Le temps a passé. Les salons, ces cloaques huppés tapissés de velours où l’on se pressait pour se montrer sont aujourd’hui des lofts anonymes et froids où l’on s’entasse pour se saouler, rigoler et bavasser. Ne rien dire, juste se montrer et où comme Frédéric « se grisant de ses paroles, on finit par croire ce que l’on dit ». Il y a toujours la même odeur nauséabonde, émanant des lambeaux dérisoires des vieilles alliances et de leurs trahisons ou des débris de nos erreurs, de nos manques et de nos reniements. Les petites arnaques involontaires et les nécessaires malveillances sont toujours là aussi, toujours aussi faciles ou calculées, et le fait de nos mœurs minuscules, sans grandeur d’âme, et de nos cerveaux aliénés. Faut bien vivre et tous les coups sont permis, on s’habituera toujours. Et on s’habitue, effectivement.
Et pour paraphraser l’auteur, « la véhémence du désir, la fleur même de la sensation » se perd. « Les ambitions de l’esprit » diminuent, les années passent et on supporte très bien « le désoeuvrement de l’intelligence et l’inertie du cœur ». Finalement, rien n’a changé. Le vocabulaire, sans doute mais Frédéric n’y est pour rien. On ne dit plus Snob, on dit People, on ne rêve plus du salon de Madame Dambreuse mais du carré VIP de tous les bistrots branchés. Madame Moreau ne rêverait plus d’une étude au Havre pour son fils mais du service marketing de Procter ou d’un poste de directeur de création (?!) dans une agence de publicité. On ne fait plus son droit mais une école de Commerce, il n’y a plus non plus « d’art industriel » de monsieur Arnoult mais le design de madame Beaux arts, partout. etc etc.
Frédéric est un con ! Il voudrait nous faire croire qu’il est uniquement de son temps alors qu’il est de tous les temps. Flaubert pouvait dire « Madame Bovary, c’est moi », la connerie de ce héros qui n’existe pas est de nous permettre de dire « Frédéric Moreau, c’est nous ». Et ça, si c’est pas une belle connerie !
Frédéric Moreau est un con parce qu’il est en effet un peu chacun d’entre nous, sans que l’on n’en sache rien.

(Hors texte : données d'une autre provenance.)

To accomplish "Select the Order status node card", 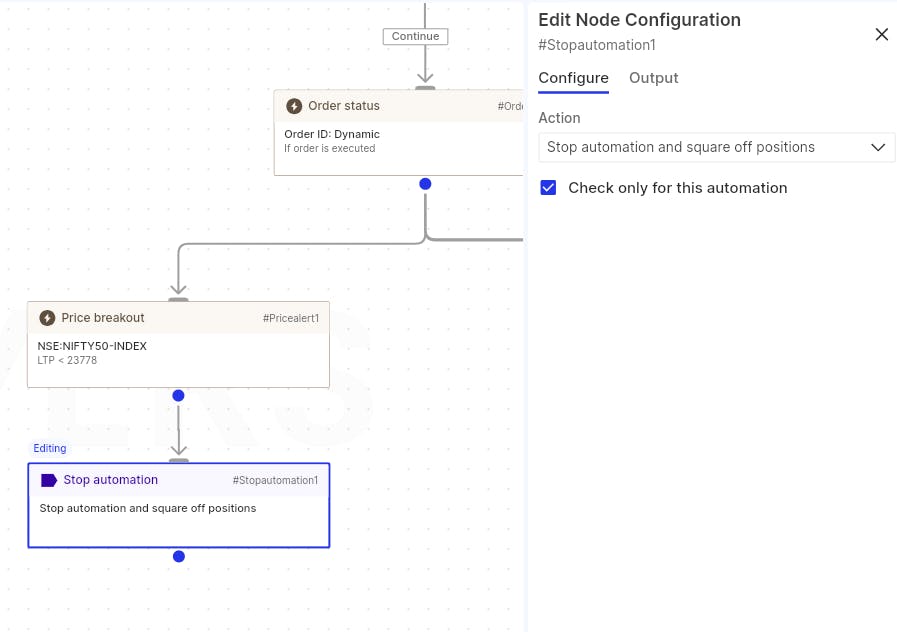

Et puis Frédéric est définitivement un Con (ou un con définitif) parce qu’il nous laisse à la fin, vers l’hiver 1868, comme ça, abandonné, tout seul dans notre siècle, ce siècle qui va, sans solution, sans rien nous dire de plus. Sans rien nous laisser espérer… comme des cons.
Et comme disait Gustave, Frédéric est un con parce qu’il finit, sans finir, cette histoire, ces histoires avec « une fin en queue de rat », sans drame, sans spectacle, juste la vie, ordinaire,
et ça c’est con.
Et enfin Frédéric Moreau est définitivement un con parce après lui, après ces pages en sa compagnie, pas facile d’aller errer avec d’autres cons de littératures… pas facile de s’arracher et de prendre à nouveau du plaisir sous d’autres cieux littéraires, dans le pas d’autres héros soi disant plus contemporains…
et ça aussi c’est une belle connerie.